Operating Profit Margin means, as a percentage of applicable Seller US GAAP revenue, operating profit of Seller per US GAAP, excluding interest and taxes and excluding acquisition amortization and transaction related costs under this transaction. The costs of revenue consist of payroll and related fringe benefits, reimbursable and non-reimbursable costs, immigration-related expenses, fees for subcontractors working on client engagements and share-based compensation expense for Seller IT professionals including account management personnel and operating expenses of Seller include and consist of payroll and related fringe benefits, commissions, selling, share-based compensation and non-reimbursable costs, as well as promotion, communications, management, finance, administrative, occupancy, marketing and depreciation and amortization (excluding amortization of this transaction) expenses directly related to the business of the Seller consistent with past practice.. For the avoidance of doubt the cost of revenue and expenses shall not include Buyer or other related entity charges for legal, finance, accounting, service, marketing, SEC, NASDAQ or other compliance or other corporate charges of any kind that are not directly related to the business of Seller or expenses which are not otherwise in Seller’s business plans as approved in writing by Buyer.

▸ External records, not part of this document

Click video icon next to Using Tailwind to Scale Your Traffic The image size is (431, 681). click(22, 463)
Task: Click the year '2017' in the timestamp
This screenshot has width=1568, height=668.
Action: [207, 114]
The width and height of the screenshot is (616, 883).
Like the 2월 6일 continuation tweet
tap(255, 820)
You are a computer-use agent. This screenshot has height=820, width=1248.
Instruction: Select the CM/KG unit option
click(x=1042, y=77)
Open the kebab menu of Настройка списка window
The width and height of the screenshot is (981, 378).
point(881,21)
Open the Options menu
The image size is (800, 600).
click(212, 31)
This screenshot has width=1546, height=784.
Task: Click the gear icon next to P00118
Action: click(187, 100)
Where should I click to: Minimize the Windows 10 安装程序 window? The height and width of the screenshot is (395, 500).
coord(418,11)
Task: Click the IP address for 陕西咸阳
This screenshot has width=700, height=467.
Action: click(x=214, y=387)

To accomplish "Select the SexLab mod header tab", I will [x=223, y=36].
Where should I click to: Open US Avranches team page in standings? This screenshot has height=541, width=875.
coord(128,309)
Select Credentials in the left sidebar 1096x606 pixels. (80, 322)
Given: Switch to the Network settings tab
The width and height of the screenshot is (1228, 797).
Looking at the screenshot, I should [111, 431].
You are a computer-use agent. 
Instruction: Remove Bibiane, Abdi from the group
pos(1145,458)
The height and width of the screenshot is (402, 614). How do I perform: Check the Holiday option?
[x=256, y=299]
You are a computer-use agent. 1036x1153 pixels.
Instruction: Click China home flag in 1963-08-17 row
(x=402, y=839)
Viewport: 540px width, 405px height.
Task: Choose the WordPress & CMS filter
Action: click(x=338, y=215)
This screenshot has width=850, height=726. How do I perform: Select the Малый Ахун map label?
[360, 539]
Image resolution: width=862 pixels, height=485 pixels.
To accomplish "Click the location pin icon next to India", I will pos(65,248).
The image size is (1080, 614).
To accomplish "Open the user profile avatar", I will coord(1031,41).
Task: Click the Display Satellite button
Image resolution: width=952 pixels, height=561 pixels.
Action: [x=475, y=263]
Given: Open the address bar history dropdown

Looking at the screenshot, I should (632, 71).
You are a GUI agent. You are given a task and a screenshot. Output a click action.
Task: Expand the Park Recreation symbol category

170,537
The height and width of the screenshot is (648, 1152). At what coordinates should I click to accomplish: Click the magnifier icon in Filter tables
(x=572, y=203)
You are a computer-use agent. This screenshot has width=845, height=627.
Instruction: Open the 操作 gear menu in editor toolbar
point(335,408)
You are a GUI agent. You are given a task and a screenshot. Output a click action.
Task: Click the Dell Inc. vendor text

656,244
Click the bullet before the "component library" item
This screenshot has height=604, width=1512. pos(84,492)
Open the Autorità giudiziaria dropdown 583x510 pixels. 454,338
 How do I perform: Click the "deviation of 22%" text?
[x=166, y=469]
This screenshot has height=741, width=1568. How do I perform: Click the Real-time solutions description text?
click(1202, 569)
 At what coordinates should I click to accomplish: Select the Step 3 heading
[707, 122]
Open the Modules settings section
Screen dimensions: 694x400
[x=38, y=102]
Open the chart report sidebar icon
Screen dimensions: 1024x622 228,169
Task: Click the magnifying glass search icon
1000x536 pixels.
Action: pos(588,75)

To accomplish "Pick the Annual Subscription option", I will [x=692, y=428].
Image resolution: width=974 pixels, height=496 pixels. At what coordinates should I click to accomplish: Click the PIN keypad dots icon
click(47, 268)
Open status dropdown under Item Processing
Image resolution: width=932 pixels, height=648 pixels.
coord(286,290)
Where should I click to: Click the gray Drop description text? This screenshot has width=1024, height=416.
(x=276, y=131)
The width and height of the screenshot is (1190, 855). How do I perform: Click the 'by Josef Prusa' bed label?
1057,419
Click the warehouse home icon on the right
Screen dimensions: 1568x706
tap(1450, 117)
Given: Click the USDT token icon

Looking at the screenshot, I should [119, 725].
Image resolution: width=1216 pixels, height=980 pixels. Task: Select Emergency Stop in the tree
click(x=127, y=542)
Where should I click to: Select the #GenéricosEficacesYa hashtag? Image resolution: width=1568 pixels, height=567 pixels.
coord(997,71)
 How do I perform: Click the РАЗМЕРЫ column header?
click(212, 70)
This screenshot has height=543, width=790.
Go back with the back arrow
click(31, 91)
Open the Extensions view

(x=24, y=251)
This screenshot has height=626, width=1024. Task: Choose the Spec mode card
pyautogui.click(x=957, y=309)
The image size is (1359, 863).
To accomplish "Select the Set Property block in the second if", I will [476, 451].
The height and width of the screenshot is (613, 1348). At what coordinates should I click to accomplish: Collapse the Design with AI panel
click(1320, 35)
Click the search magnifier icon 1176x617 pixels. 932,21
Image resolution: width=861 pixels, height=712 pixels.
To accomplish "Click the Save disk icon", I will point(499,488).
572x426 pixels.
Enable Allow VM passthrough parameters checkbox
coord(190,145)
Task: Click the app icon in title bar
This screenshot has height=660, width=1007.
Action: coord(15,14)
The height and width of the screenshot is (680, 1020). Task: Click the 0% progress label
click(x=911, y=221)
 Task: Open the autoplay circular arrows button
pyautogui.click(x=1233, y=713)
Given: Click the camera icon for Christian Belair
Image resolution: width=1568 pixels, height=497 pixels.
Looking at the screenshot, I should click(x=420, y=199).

Operating Profit Margin means the amount of revenue less cost of sales of the Marine Business calculated by the Chief Financial Officer applying U.S. generally accepted accounting principles and such other accounting principles and assumptions as may be reasonable. 52 "Marine Business" means the marine seismic data acquisition business of the Company and its wholly owned subsidiaries and of any other company that is a direct or indirect wholly owned subsidiary of Eagle.
Operating Profit Margin means pre-tax earnings divided by total revenue.
Operating Profit Margin means the operating profit of the Company, (before taxes, interest and amortization of goodwill attributable to the transactions contemplated by this Agreement, including the acquisition of the minority shares in the subsidiaries of the Company) divided by Net Sales, all calculated in accordance with U.S. GAAP as applied by Buyer and in accordance with the same financial principles used by Buyer in preparing its financial statements
Operating Profit Margin is defined as net sales minus Purchase Price minus operating expenses divided by net sales. Because Purchaser expects that operating expenses for any given period will be, on average, 4.1% of net sales, Purchaser and Supplier have agreed to establish a Purchase Price for all Products delivered that equals the price received by Purchaser from its customers for such Product minus a 7.6% discount. This discount will be reviewed periodically to see if it is adequate to insure that the Purchaser can earn a 3.5% Operating Profit Margin.
Operating Profit Margin means income (determined according to US GAAP) before interest and taxes and the items listed in Exhibit 2.2(ii)(b).